Five of the best: single malts

Cragganmore 12 Year Old (Speyside, 40%)

Finding the perfect Speyside malt is curiously complex: the best-known (Glenfiddich and The Glenlivet) flirt with blandness; while a second leading group (The Macallan and its kind) can be over-reliant on wood for their character. Few Speyside peers, however, can better Cragganmore for elegance, completeness and complexity. This is a poised, urbane and restorative malt for both summer and winter drinking alike.

Around £31; for stockists see

Dalwhinnie 15 Year Old (Highland, 43%)

The chill solitude of the distillery and its warehouses, dumped like glacial debris amid loch and mountain, is one reason for the slow-ageing profile of this Highland malt. The wait is worth it, though: Dalwhinnie is nimble, pure and sweet-tempered, yet intricate and beguiling, too, tumbling about the palate in a flurry of heather, broom and pollen, and melting into the tongue with honeyed grace. Few malts are less brutal, less testing, more drinkable.

Around £31; for stockists see

Highland Park 18 Year Old (Orkney, 43%)

Many malts strive ostentatiously for completeness and density of flavour, usually via the use of young or reconditioned casks and the squandering of long years in them. This quietly spoken Orcadian outdoes them all with a portfolio of nuances. Smoke, spice, moorland flowers, a gentle inner fire, dried fruit, a touch of toffee: whatever you could hope to find in a malt is here somewhere.


Laphroaig 10 Year Old cask strength version (Islay, 55.3%)

Savage, uncompromising, crack o’doom malt for those curious to see how far a glass of whisky can mimic the forces of nature. The smokiness is ubiquitous, boisterous, savoury and nourishing. There’s an iodine edge to the spirit, and an engine-oil reek, too, while its bourbon-cask ageing provides a counterbalancing sweet solace at the finish, and a flurry of dark spices.


Springbank 10 Year Old (Campbeltown, 46%)
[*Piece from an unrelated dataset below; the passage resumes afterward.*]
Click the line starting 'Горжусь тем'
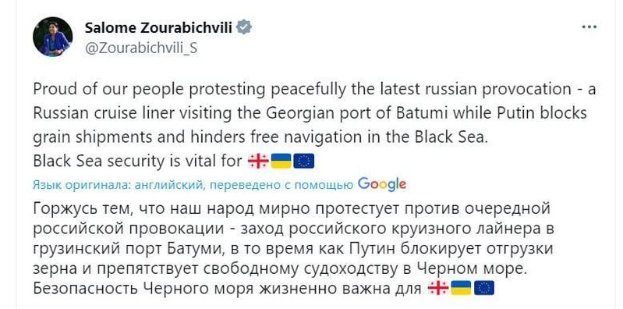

Everything about this Campbeltown survivor offers a contrast to the herd, notably its “partial triple distillation” system, and its ageing period spent in an almost equal mixture of ex-bourbon and ex-sherry casks. The seaside character of this remote fishing town is evident in the softly tarry, marine scents, yet on the palate it’s much harder to pin down, with malt, spice, fruit and vanilla sweetness in string-quartet harmony.